▸ Your task
Swap "Pick List" for "Picking List" in everything from the line containing "Task: Open the Job Pick List search lookup" down to the end of the records, and give those lines back otherwise unchanged and without the pictures.

▸ Given information
****************

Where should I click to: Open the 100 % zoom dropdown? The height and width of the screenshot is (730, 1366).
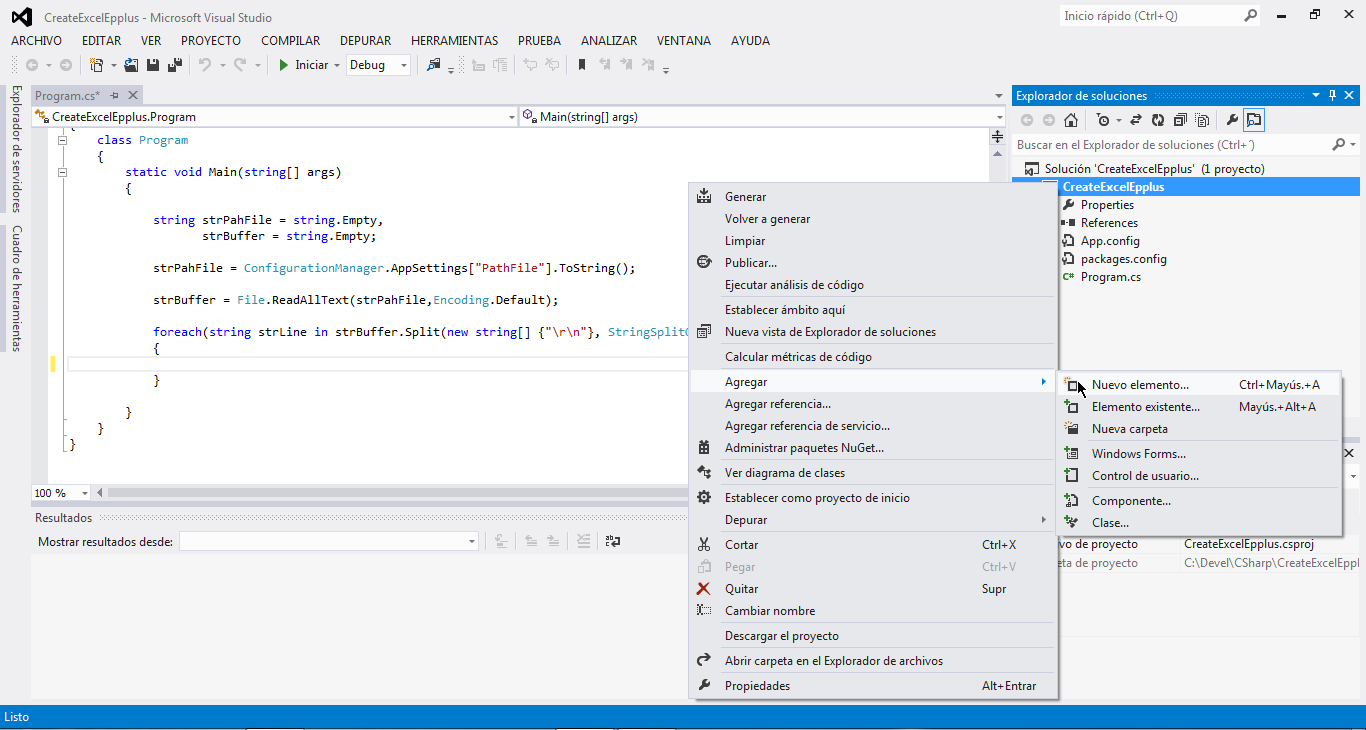tap(84, 493)
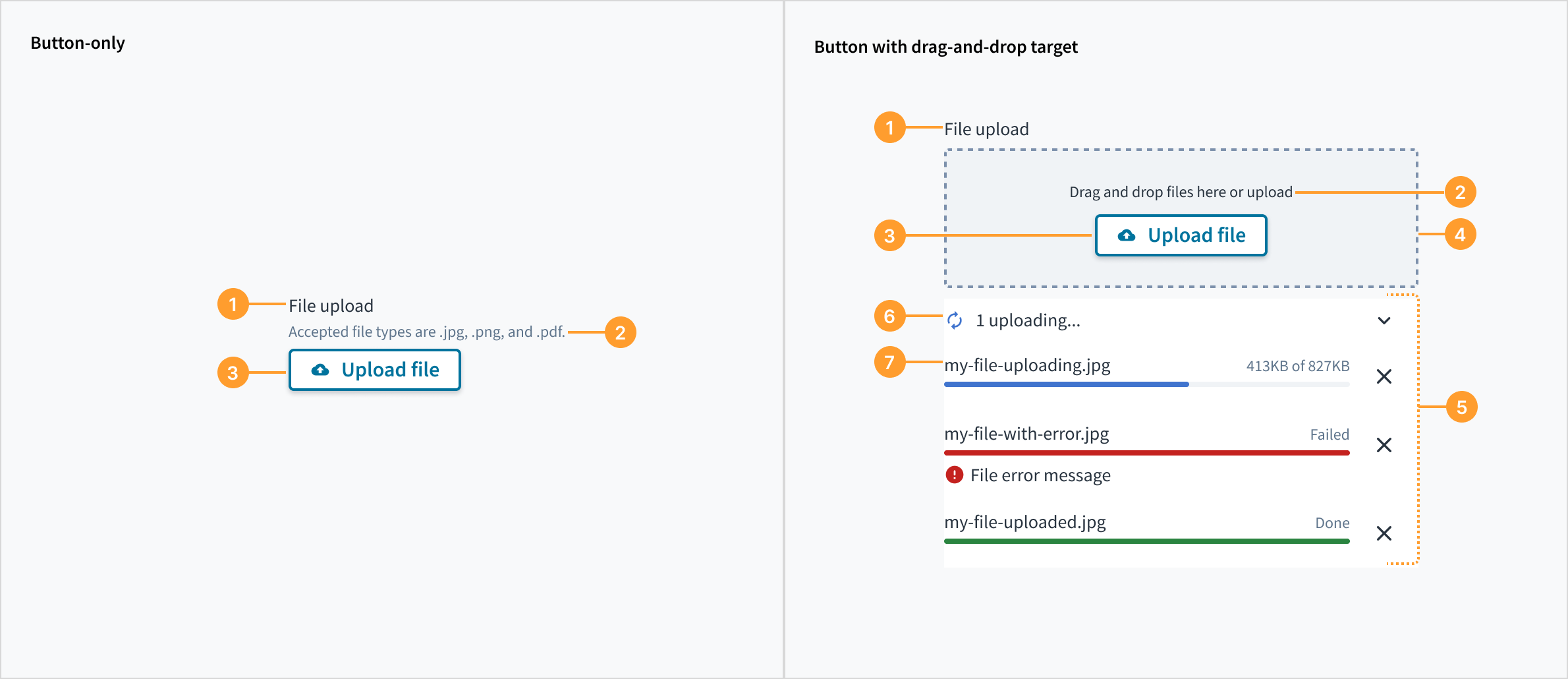Click Upload file button inside the drag-and-drop zone
This screenshot has height=679, width=1568.
pyautogui.click(x=1181, y=235)
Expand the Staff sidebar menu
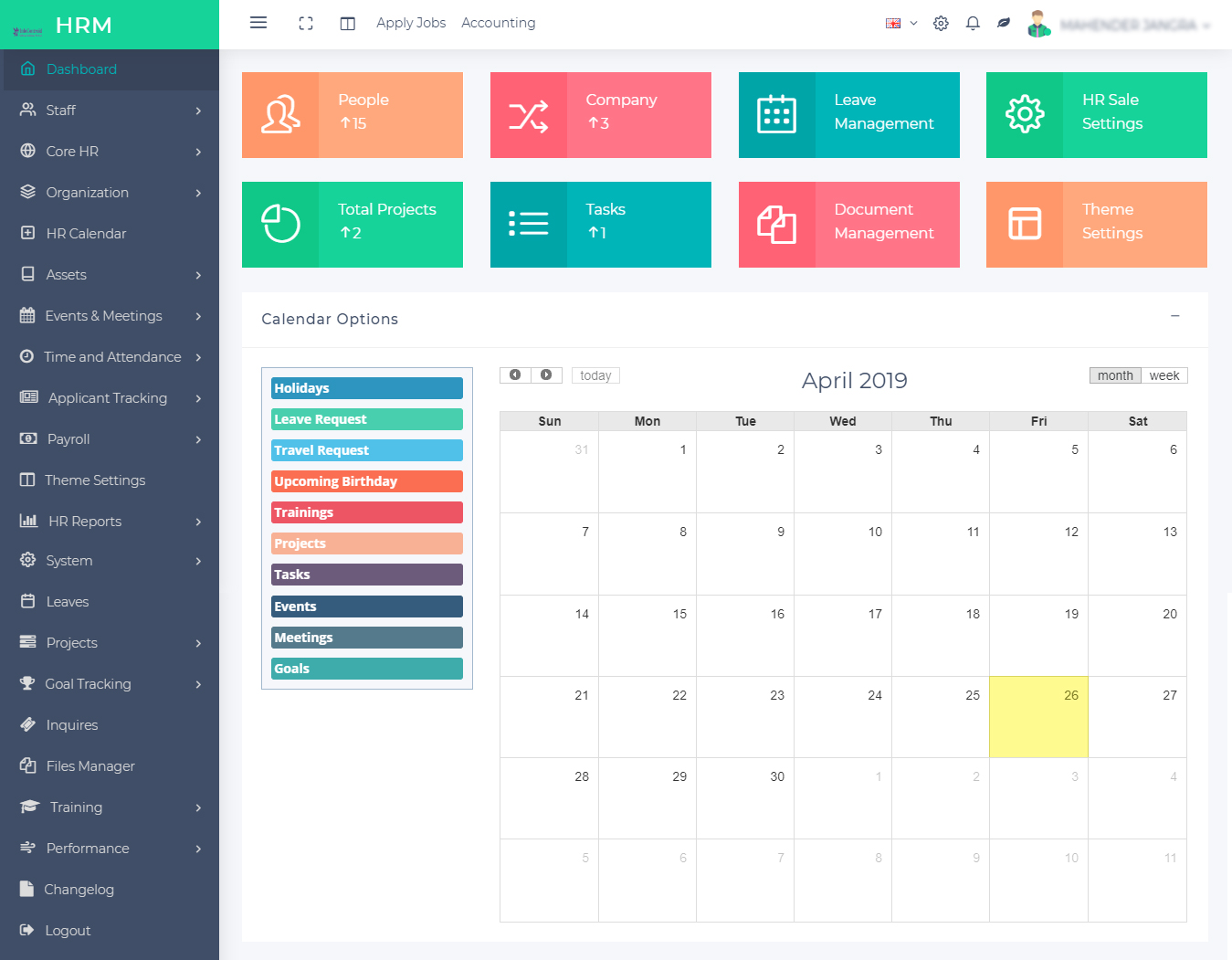 coord(110,111)
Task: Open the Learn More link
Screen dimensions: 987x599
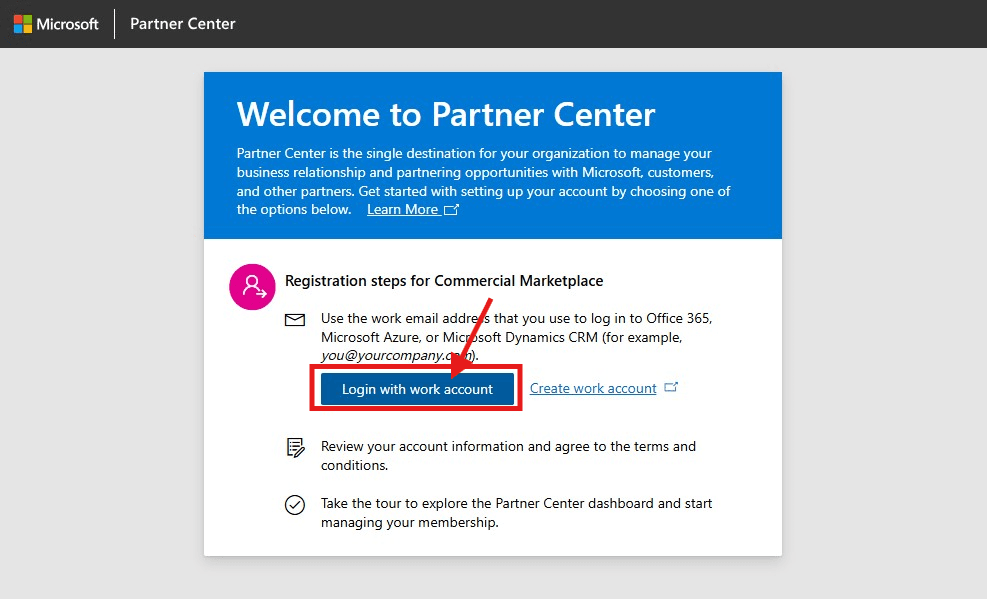Action: [402, 210]
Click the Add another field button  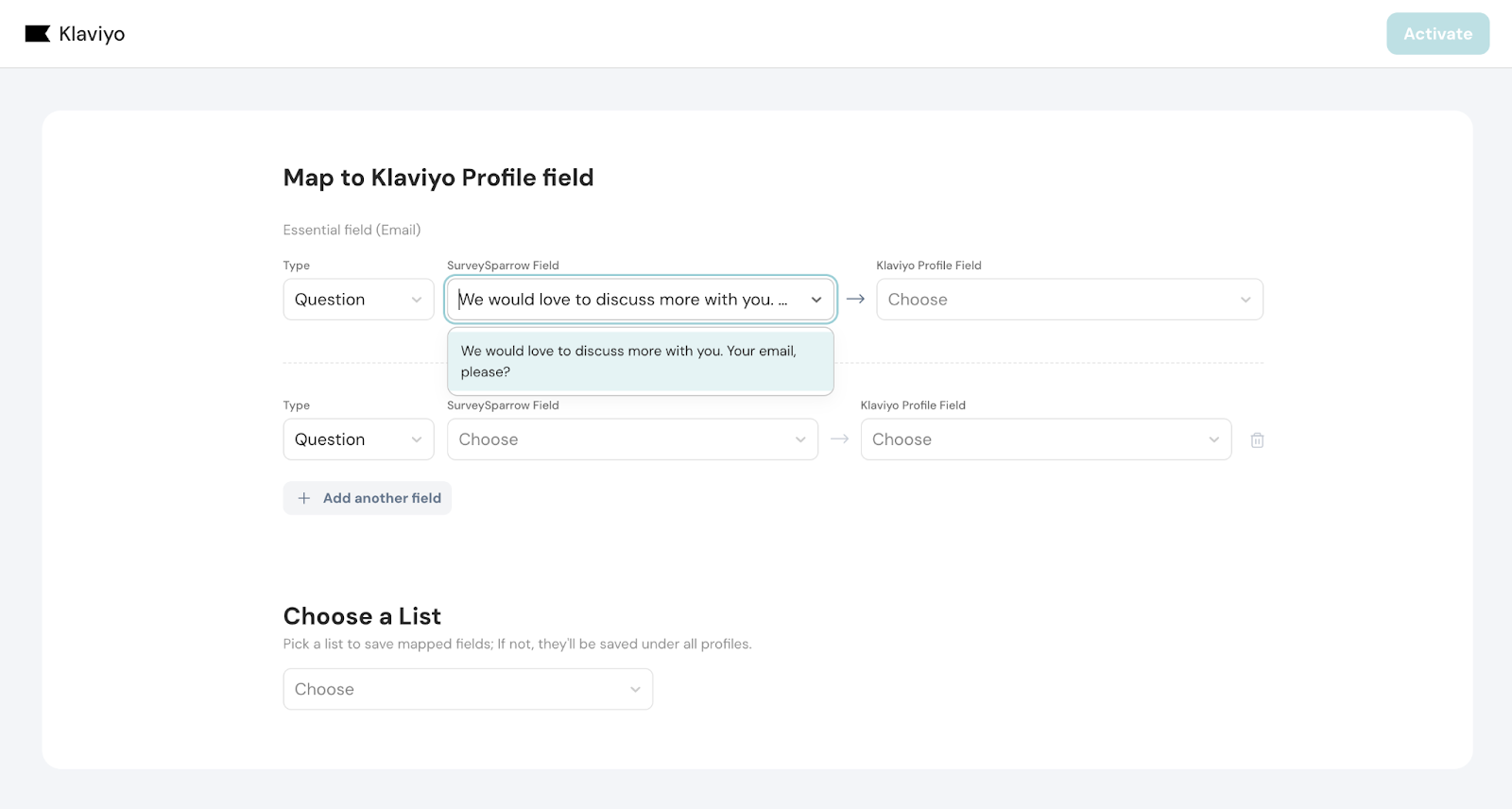381,498
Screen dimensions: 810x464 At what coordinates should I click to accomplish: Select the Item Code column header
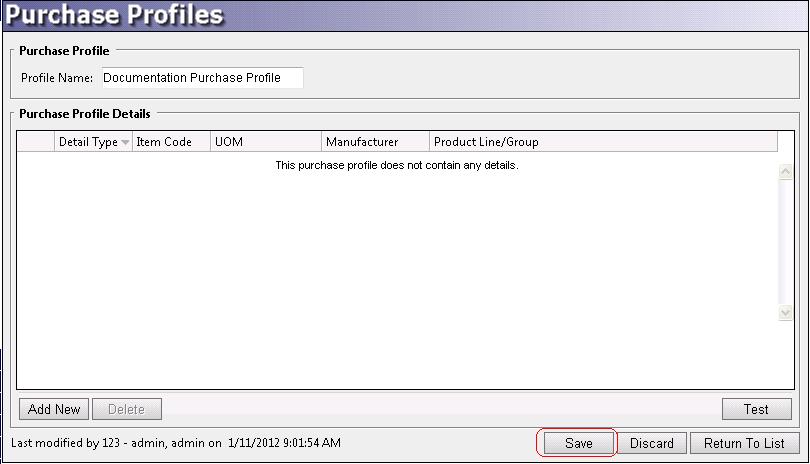tap(164, 142)
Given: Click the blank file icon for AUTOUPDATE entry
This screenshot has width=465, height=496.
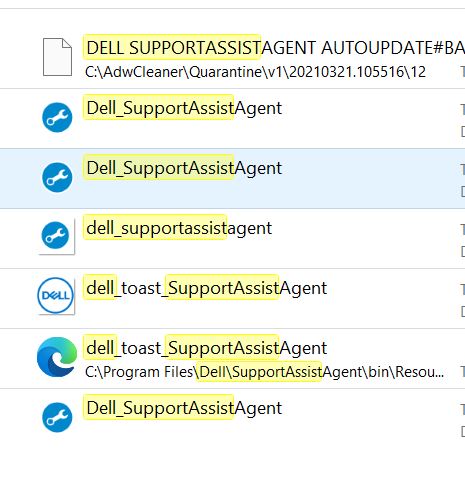Looking at the screenshot, I should click(x=57, y=57).
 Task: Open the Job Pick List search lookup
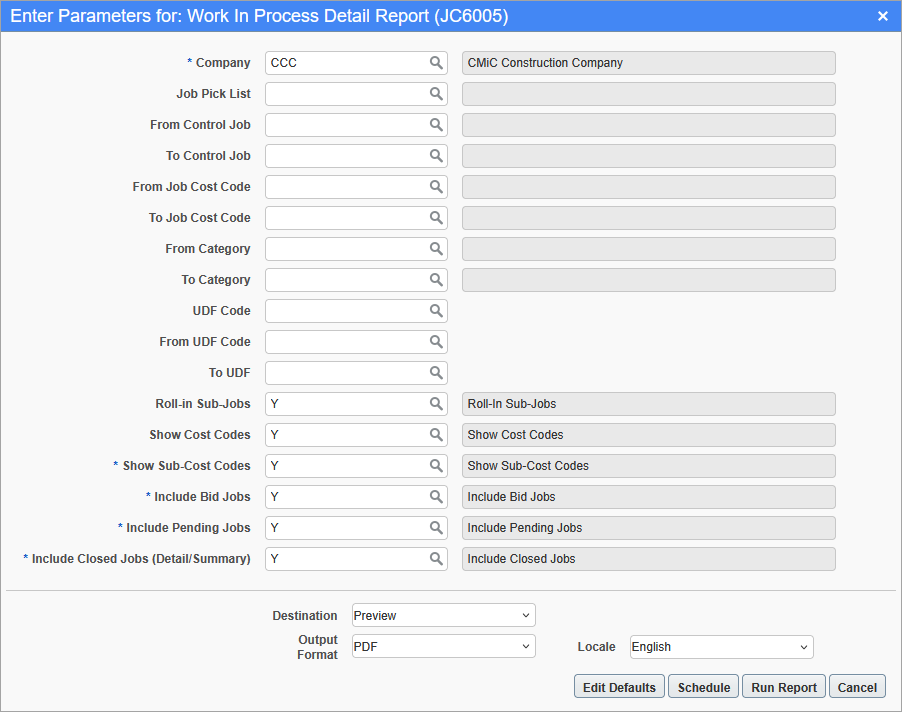click(436, 94)
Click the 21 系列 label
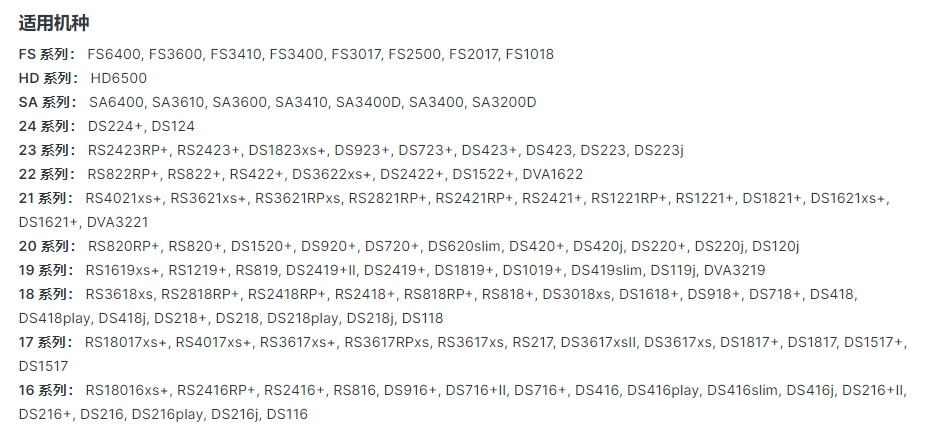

****************

▸ Full solution
 Task: Open the Job Picking List search lookup
click(436, 94)
Click the 21 系列 label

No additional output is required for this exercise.